Brief
Copy the records below exactly. Include all of them.

Data supplied

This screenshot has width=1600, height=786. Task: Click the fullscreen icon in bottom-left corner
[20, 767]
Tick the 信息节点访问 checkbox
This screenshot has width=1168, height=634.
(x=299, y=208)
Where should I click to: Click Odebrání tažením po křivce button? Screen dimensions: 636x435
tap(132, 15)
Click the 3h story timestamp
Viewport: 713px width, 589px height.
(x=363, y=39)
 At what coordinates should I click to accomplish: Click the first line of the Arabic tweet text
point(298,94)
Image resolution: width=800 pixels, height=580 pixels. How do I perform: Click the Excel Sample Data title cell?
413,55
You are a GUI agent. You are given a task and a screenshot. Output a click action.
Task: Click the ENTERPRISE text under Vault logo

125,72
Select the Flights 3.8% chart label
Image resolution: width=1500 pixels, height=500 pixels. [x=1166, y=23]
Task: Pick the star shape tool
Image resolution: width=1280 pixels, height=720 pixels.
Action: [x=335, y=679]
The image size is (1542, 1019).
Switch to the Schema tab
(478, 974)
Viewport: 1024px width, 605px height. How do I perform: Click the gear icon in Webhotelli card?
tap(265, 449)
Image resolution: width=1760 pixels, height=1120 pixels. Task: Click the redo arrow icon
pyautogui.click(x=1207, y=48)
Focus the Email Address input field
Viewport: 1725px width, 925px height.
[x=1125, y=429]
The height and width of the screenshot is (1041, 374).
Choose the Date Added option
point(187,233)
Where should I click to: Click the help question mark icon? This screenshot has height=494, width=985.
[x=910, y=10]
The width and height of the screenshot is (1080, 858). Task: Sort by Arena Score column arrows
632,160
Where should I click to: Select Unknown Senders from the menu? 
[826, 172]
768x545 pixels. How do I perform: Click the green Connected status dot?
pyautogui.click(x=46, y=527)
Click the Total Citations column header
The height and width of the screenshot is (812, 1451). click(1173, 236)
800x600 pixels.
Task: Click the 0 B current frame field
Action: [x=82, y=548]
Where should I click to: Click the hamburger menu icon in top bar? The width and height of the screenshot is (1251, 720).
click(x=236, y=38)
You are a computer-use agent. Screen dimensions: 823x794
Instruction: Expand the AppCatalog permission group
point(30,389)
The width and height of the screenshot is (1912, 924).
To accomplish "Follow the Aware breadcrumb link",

Output of the task
This screenshot has width=1600, height=786. Task: Click the fullscreen icon in bottom-left corner
[20, 767]
Tick the 信息节点访问 checkbox
This screenshot has width=1168, height=634.
(x=299, y=208)
Where should I click to: Click Odebrání tažením po křivce button? Screen dimensions: 636x435
tap(132, 15)
Click the 3h story timestamp
Viewport: 713px width, 589px height.
(x=363, y=39)
 At what coordinates should I click to accomplish: Click the first line of the Arabic tweet text
point(298,94)
Image resolution: width=800 pixels, height=580 pixels. How do I perform: Click the Excel Sample Data title cell?
413,55
You are a GUI agent. You are given a task and a screenshot. Output a click action.
Task: Click the ENTERPRISE text under Vault logo

125,72
Select the Flights 3.8% chart label
Image resolution: width=1500 pixels, height=500 pixels. [x=1166, y=23]
Task: Pick the star shape tool
Image resolution: width=1280 pixels, height=720 pixels.
Action: [x=335, y=679]
The image size is (1542, 1019).
Switch to the Schema tab
(478, 974)
Viewport: 1024px width, 605px height. How do I perform: Click the gear icon in Webhotelli card?
tap(265, 449)
Image resolution: width=1760 pixels, height=1120 pixels. Task: Click the redo arrow icon
pyautogui.click(x=1207, y=48)
Focus the Email Address input field
Viewport: 1725px width, 925px height.
[x=1125, y=429]
The height and width of the screenshot is (1041, 374).
Choose the Date Added option
point(187,233)
Where should I click to: Click the help question mark icon? This screenshot has height=494, width=985.
[x=910, y=10]
The width and height of the screenshot is (1080, 858). Task: Sort by Arena Score column arrows
632,160
Where should I click to: Select Unknown Senders from the menu? 
[826, 172]
768x545 pixels. How do I perform: Click the green Connected status dot?
pyautogui.click(x=46, y=527)
Click the Total Citations column header
The height and width of the screenshot is (812, 1451). click(1173, 236)
800x600 pixels.
Task: Click the 0 B current frame field
Action: [x=82, y=548]
Where should I click to: Click the hamburger menu icon in top bar? The width and height of the screenshot is (1251, 720).
click(x=236, y=38)
You are a computer-use agent. Screen dimensions: 823x794
Instruction: Expand the AppCatalog permission group
point(30,389)
The width and height of the screenshot is (1912, 924).
To accomplish "Follow the Aware breadcrumb link",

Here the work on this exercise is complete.